Le syndicat des propriétaires de camion du port de Beyrouth a confirmé hier à L’Orient-Le Jour avoir commencé depuis le 1er mai à compter le dollar à 3 000 livres pour facturer ses services. Une décision que les propriétaires de camion justifient en invoquant la hausse des coûts de maintenance de leur véhicule, liée à la dépréciation de la livre par rapport au dollar sur le marché secondaire. Cet ajustement devrait être appliqué par l’ensemble de la filière – ce syndicat représentant généralement les intérêts de tous les chauffeurs de camion du pays, à l’exception de ceux qui acheminent des marchandises du Liban vers le Golfe dans des camions réfrigérés qui possèdent leur propre instance et n’ont pas les mêmes problématiques.
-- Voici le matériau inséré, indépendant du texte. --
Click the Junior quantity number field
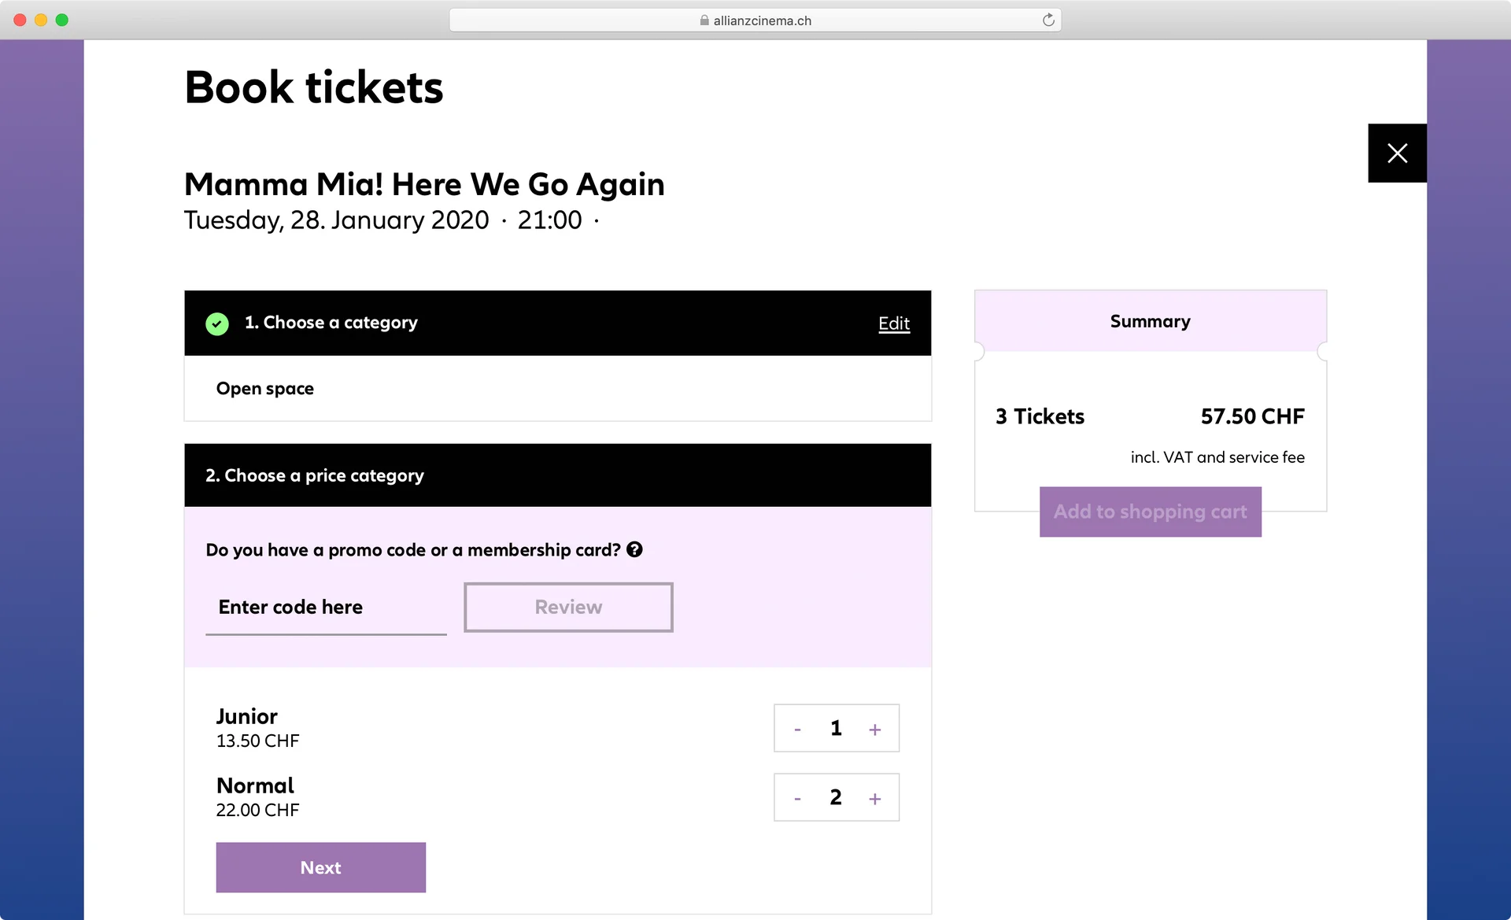The height and width of the screenshot is (920, 1511). (836, 728)
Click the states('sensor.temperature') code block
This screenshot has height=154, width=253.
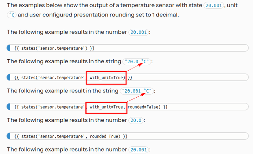128,48
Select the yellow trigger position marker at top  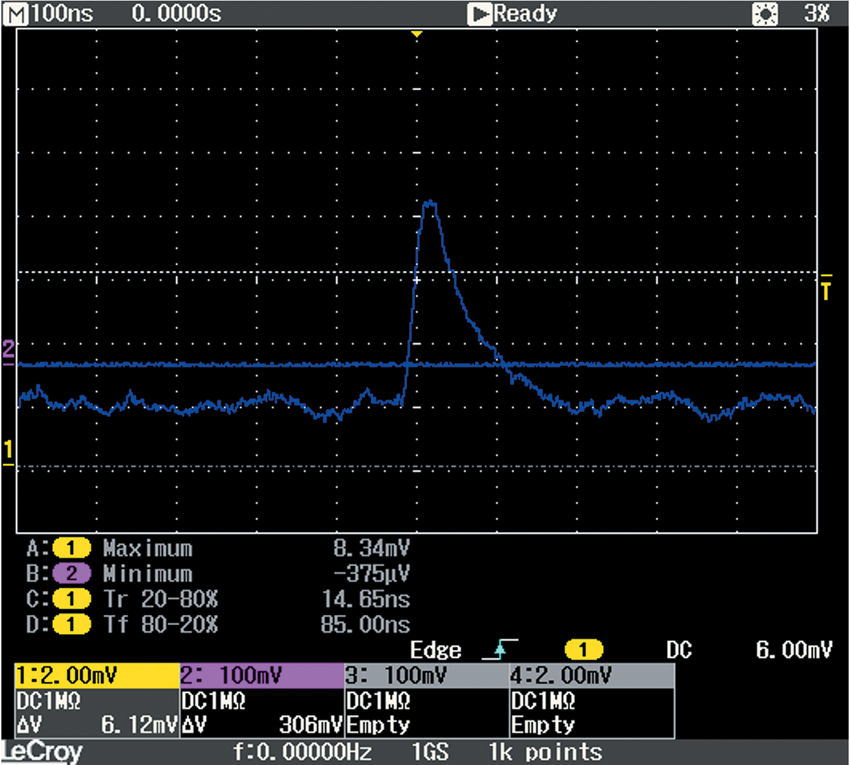pos(417,34)
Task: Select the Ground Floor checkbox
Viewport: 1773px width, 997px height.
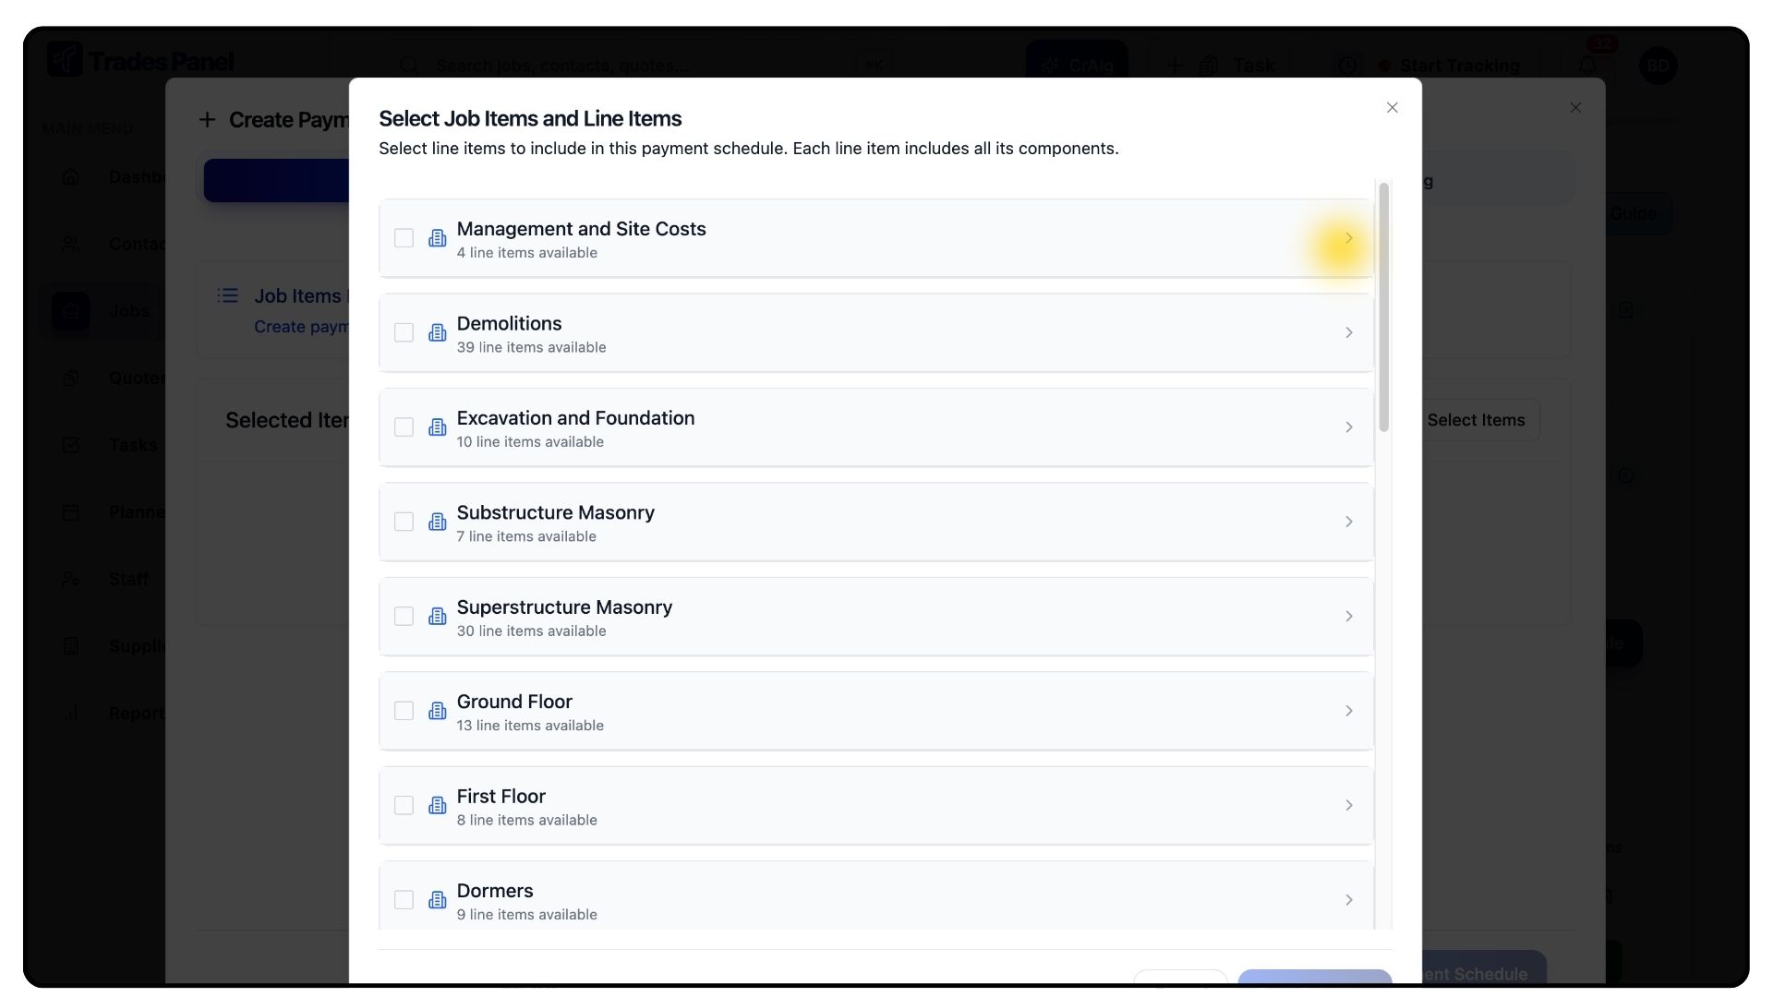Action: pyautogui.click(x=404, y=711)
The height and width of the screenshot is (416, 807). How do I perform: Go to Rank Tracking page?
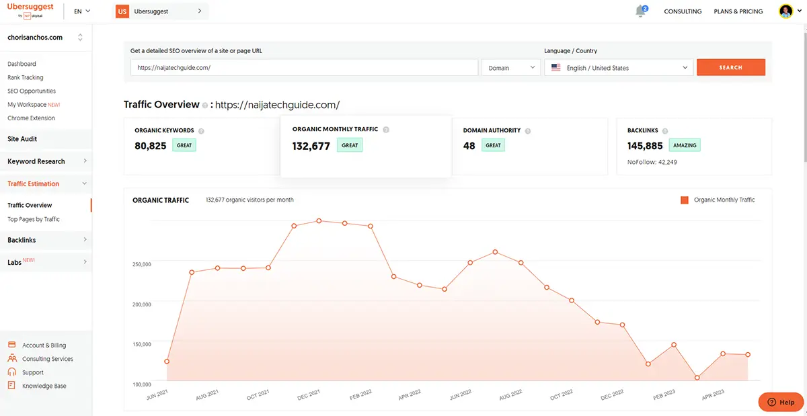coord(26,77)
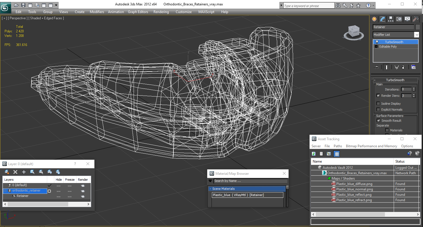Open Bitmap Performance and Memory menu
This screenshot has width=423, height=227.
tap(371, 146)
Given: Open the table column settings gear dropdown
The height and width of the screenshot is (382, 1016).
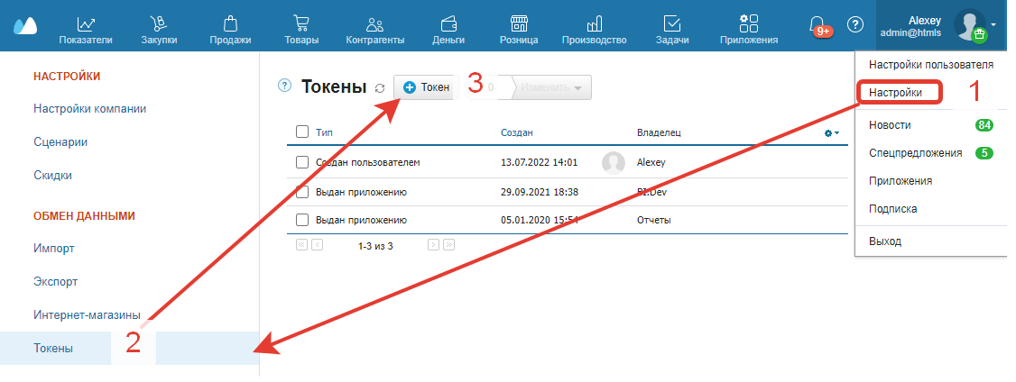Looking at the screenshot, I should click(831, 133).
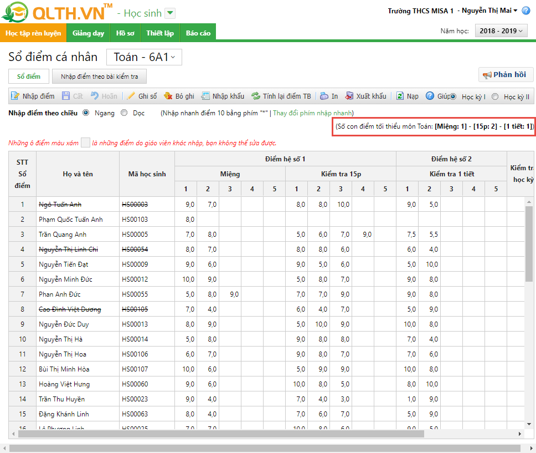Viewport: 536px width, 453px height.
Task: Expand the Năm học 2018 - 2019 dropdown
Action: pos(501,31)
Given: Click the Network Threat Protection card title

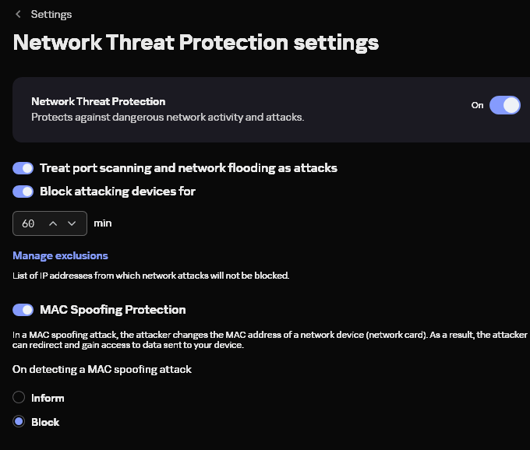Looking at the screenshot, I should pos(98,101).
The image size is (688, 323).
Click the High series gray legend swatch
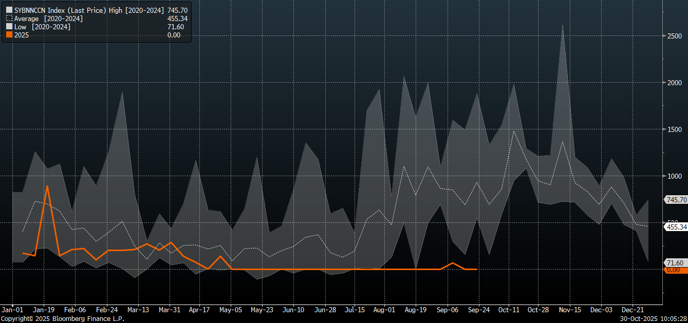click(9, 10)
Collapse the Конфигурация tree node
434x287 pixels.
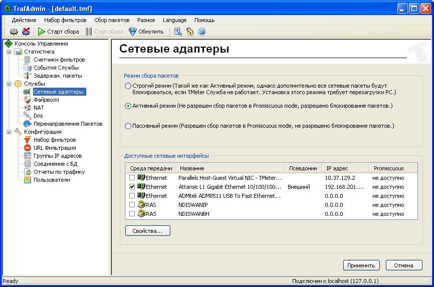[9, 132]
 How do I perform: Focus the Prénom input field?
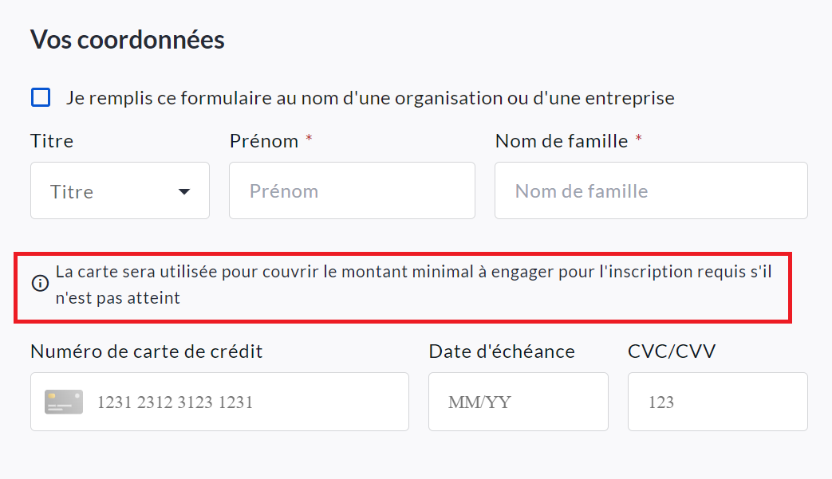[x=352, y=191]
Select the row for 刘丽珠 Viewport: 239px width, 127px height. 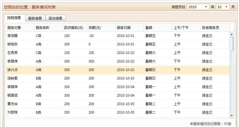pos(12,113)
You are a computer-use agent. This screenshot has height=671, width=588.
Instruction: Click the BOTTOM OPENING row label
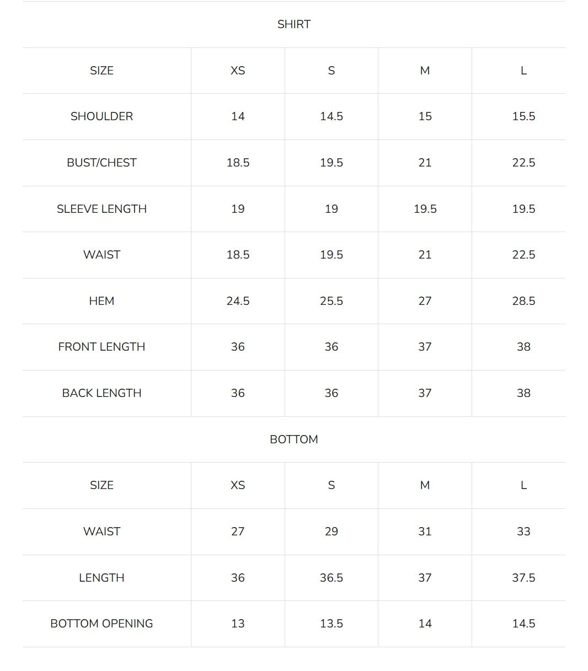click(101, 624)
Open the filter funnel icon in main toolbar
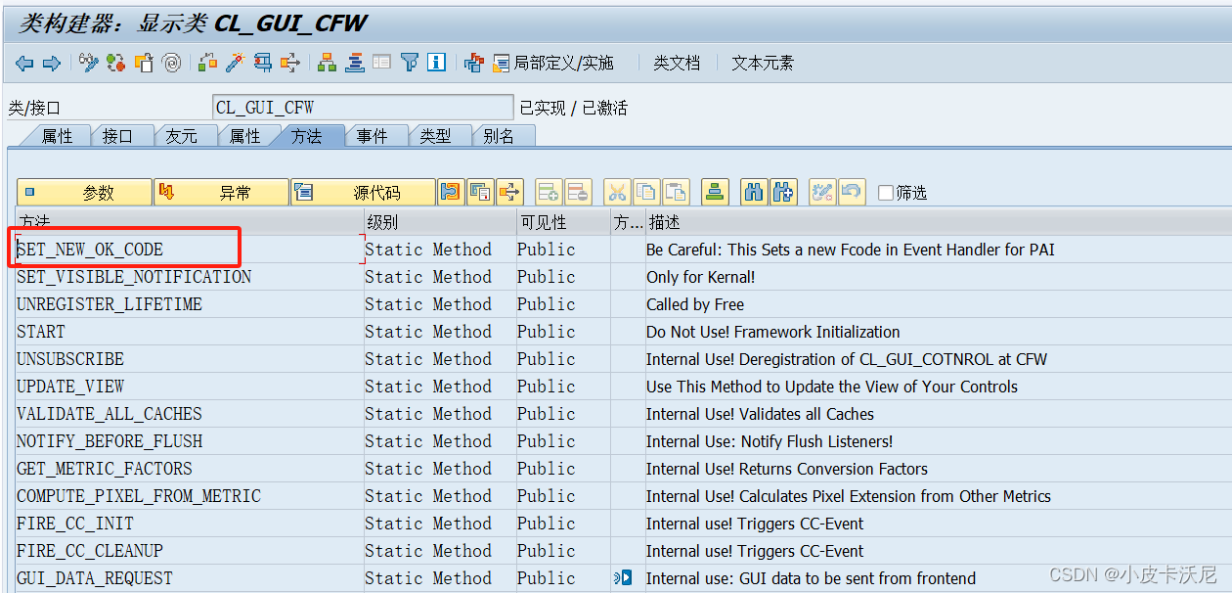Screen dimensions: 1232x593 coord(410,62)

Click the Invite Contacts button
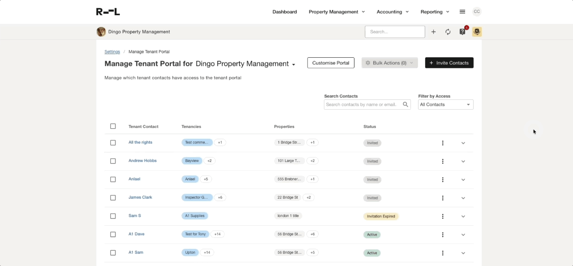point(449,63)
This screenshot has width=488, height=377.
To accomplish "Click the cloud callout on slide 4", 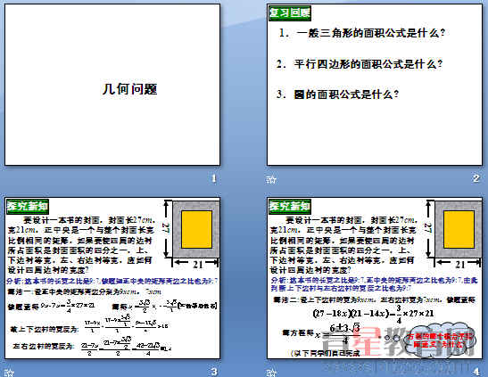I will (x=440, y=340).
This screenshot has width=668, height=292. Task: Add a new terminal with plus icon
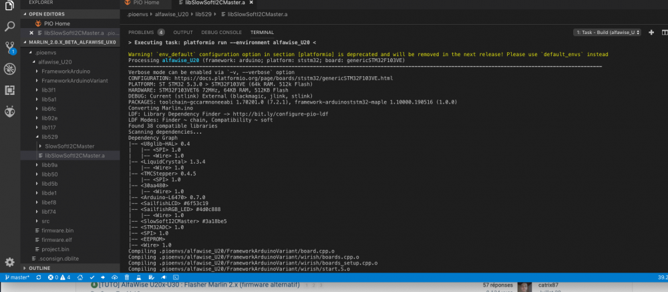[651, 32]
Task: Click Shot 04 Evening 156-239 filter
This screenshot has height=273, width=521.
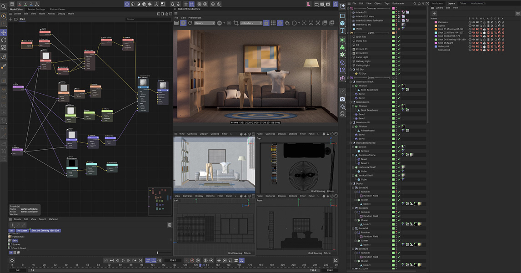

Les transporteurs sont payés en fonction de la distance qu’ils parcourent. Ainsi, pour une cargaison transportée uniquement dans la région de Beyrouth, ils facturaient l’équivalent de 100 dollars en livres au taux officiel de 1 507,5 livres pour un dollar, un montant pouvant augmenter jusqu’à 200 dollars pour les trajets vers d’autres zones du pays. Or, le marché des pièces de rechange pour véhicules terrestres a majoré ses prix pour répercuter la dépréciation de la livre par rapport au dollar.
Une source proche du dossier a révélé que le syndicat va progressivement augmenter le taux livre/dollar pour se rapprocher de celui pratiqué actuellement sur le marché noir. Ils souhaitent le faire graduellement afin que leurs partenaires commerciaux, des importateurs pour la plupart, s’adaptent à cette mesure.